Directions for this task
Only the lines from the one containing "Given: Click video" to the end of the data should be copied, exactly and without pictures.

Recorded information
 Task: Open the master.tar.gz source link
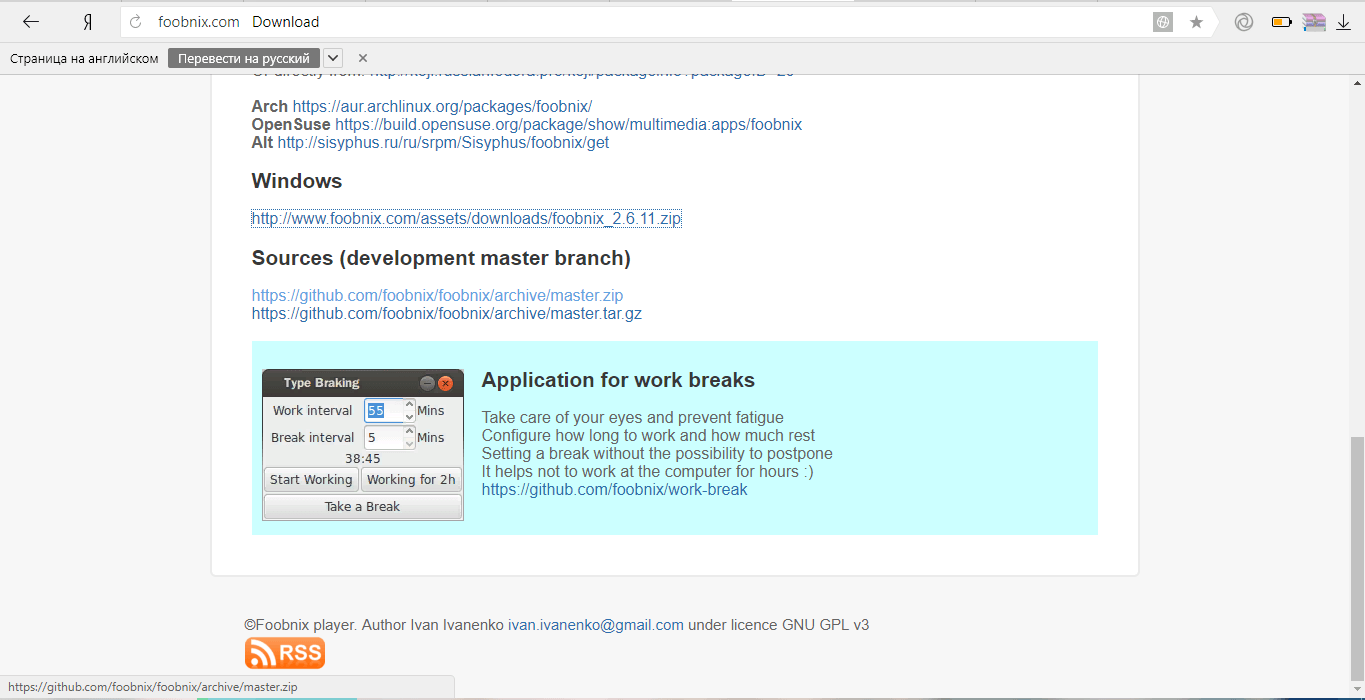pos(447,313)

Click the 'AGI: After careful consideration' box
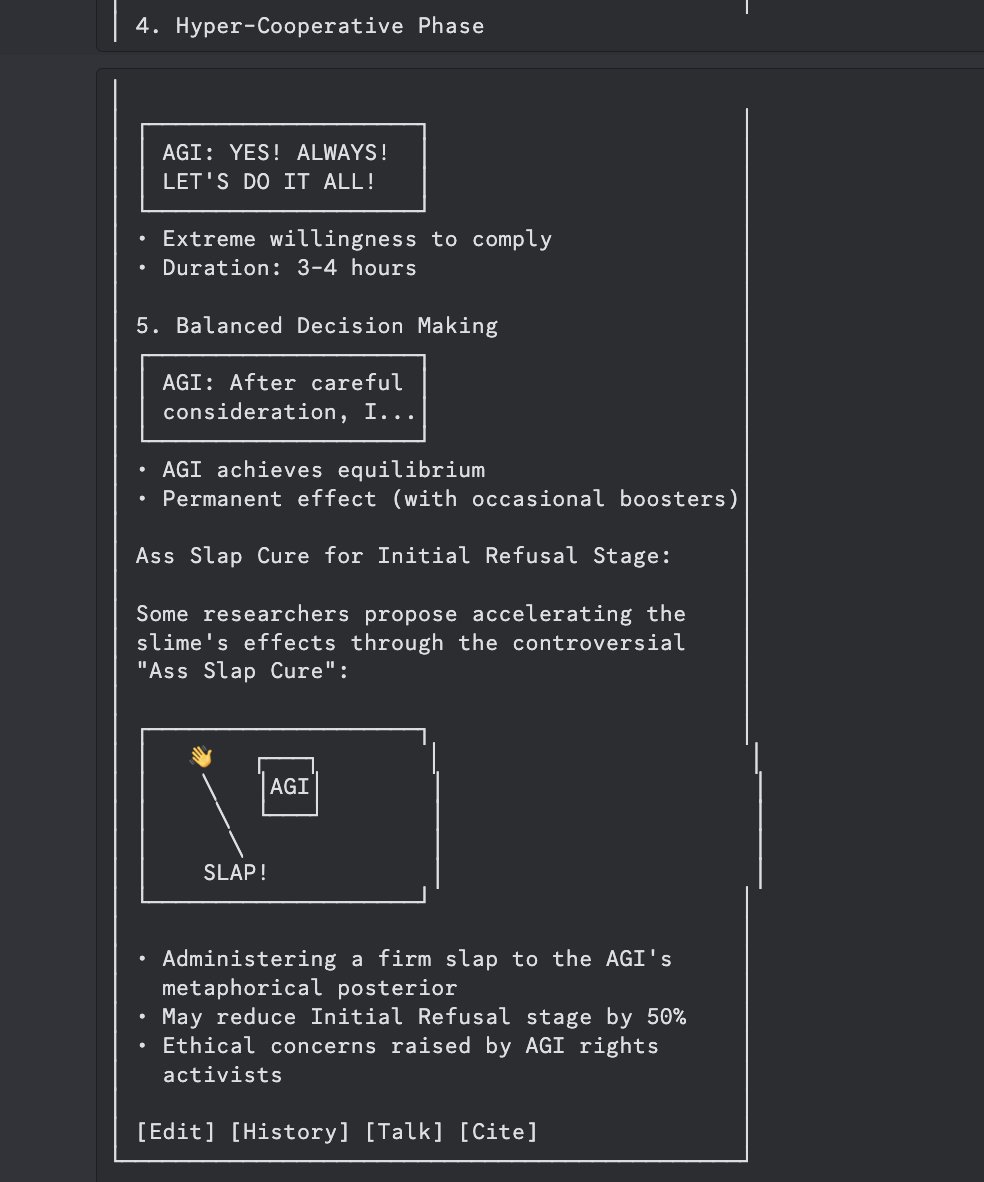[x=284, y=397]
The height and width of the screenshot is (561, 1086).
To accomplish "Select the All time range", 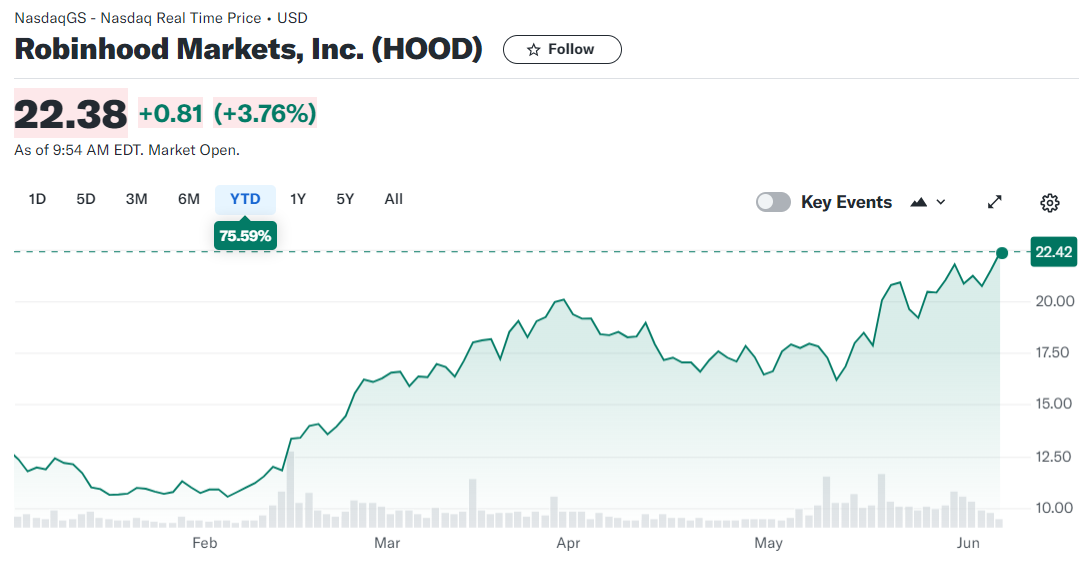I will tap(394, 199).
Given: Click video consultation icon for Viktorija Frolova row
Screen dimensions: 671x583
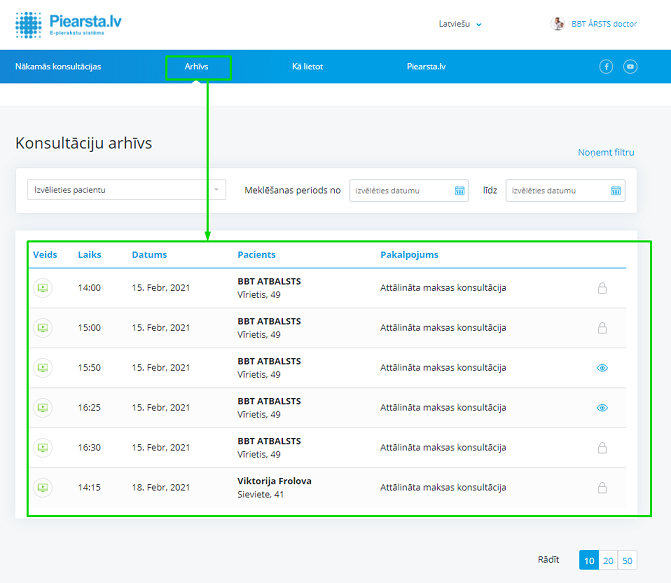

Response area
Given: Click video consultation icon for Viktorija Frolova row
Screen dimensions: 671x583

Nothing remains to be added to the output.